Lo!  the raindrops are descending.

The clouds, within a little time, have gathered over all the sky, hanging
heavily, as if about to drop in one unbroken mass upon the earth.  At
intervals, the lightning flashes from their brooding hearts, quivers,
disappears, and then comes the thunder, travelling slowly after its
twin-born flame.  A strong wind has sprung up, howls through the darkened
streets, and raises the dust in dense bodies, to rebel against the
approaching storm.  The disbanded soldiers fly, the funeral has already
vanished like its dead, and all people hurry homeward,--all that have a
home; while a few lounge by the corners, or trudge on desperately, at
their leisure.  In a narrow lane, which communicates with the shady
street, I discern the rich old merchant, putting himself to the top of
his speed, lest the rain should convert his hair-powder to a paste.
Unhappy gentleman!  By the slow vehemence, and painful moderation
wherewith he journeys, it is but too evident that Podagra has left its
thrilling tenderness in his great toe.  But yonder, at a far more rapid
pace, come three other of my acquaintance, the two pretty girls and the
young man, unseasonably interrupted in their walk.  Their footsteps are
supported by the risen dust,--the wind lends them its velocity,--they fly
like three sea-birds driven landward by the tempestuous breeze.  The
ladies would not thus rival Atalanta if they but knew that any one were
at leisure to observe them.  Ah! as they hasten onward, laughing in the
angry face of nature, a sudden catastrophe has chanced.  At the corner
where the narrow lane enters into the street, they come plump against the
old merchant, whose tortoise motion has just brought him to that point.

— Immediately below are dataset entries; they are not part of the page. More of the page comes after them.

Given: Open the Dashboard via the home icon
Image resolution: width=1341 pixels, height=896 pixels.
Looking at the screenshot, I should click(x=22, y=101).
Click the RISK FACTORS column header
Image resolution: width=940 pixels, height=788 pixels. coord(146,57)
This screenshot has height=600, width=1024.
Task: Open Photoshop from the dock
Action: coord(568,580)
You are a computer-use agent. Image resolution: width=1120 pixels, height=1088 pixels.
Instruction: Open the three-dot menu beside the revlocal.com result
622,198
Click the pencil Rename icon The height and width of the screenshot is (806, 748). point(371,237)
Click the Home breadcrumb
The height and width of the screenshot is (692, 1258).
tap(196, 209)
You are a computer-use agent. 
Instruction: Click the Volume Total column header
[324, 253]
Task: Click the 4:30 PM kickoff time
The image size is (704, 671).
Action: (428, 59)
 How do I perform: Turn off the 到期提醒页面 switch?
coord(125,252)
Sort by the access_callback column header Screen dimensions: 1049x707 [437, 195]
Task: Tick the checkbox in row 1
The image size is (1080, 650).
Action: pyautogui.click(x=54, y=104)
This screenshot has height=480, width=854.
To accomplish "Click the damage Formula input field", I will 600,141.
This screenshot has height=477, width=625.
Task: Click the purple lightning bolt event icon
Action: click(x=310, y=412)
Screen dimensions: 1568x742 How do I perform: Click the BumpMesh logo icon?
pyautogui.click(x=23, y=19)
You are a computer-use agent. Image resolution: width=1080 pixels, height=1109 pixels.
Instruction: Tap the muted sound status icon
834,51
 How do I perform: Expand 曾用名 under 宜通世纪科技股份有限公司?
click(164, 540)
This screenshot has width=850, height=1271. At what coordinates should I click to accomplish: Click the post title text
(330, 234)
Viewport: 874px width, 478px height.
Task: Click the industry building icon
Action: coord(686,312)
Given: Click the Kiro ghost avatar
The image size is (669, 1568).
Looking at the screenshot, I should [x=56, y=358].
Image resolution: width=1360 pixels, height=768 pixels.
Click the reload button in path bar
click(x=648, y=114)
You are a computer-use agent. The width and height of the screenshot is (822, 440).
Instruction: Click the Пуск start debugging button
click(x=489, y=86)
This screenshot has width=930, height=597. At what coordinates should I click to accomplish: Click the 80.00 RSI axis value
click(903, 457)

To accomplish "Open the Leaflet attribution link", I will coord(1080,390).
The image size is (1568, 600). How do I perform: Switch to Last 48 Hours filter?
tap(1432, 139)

He likes not the sweet encounter; the darkness of the whole air gathers
speedily upon his visage, and there is a pause on both sides.  Finally,
he thrusts aside the youth with little courtesy, seizes an arm of each of
the two girls, and plods onward, like a magician with a prize of captive
fairies.  All this is easy to be understood.  How disconsolate the poor
lover stands! regardless of the rain that threatens an exceeding damage
to his well-fashioned habiliments, till he catches a backward glance of
mirth from a bright eye, and turns away with whatever comfort it conveys.

The old man and his daughters are safely housed, and now the storm lets
loose its fury.  In every dwelling I perceive the faces of the
chambermaids as they shut down the windows, excluding the impetuous
shower, and shrinking away from the quick fiery glare.  The large drops
descend with force upon the slated roofs, and rise again in smoke.  There
is a rush and roar, as of a river through the air, and muddy streams
bubble majestically along the pavement, whirl their dusky foam into the
kennel, and disappear beneath iron grates.  Thus did Arethusa sink.  I
love not my station here aloft, in the midst of the tumult which I am
powerless to direct or quell, with the blue lightning wrinkling on my
brow, and the thunder muttering its first awful syllables in my ear.  I
will descend.  Yet let me give another glance to the sea, where the foam
breaks out in long white lines upon a broad expanse of blackness, or
boils up in far distant points, like snowy mountain-tops in the eddies of
a flood; and let me look once more at the green plain, and little hills
of the country, over which the giant of the storm is striding in robes of
mist, and at the town, whose obscured and desolate streets might beseem a
city of the dead; and turning a single moment to the sky, now gloomy as
an author's prospects, I prepare to resume my station on lower earth.
But stay!  A little speck of azure has widened in the western heavens;
the sunbeams find a passage, and go rejoicing through the tempest; and on
yonder darkest cloud, born, like hallowed hopes, of the glory of another
world, and the trouble and tears of this, brightens forth the Rainbow!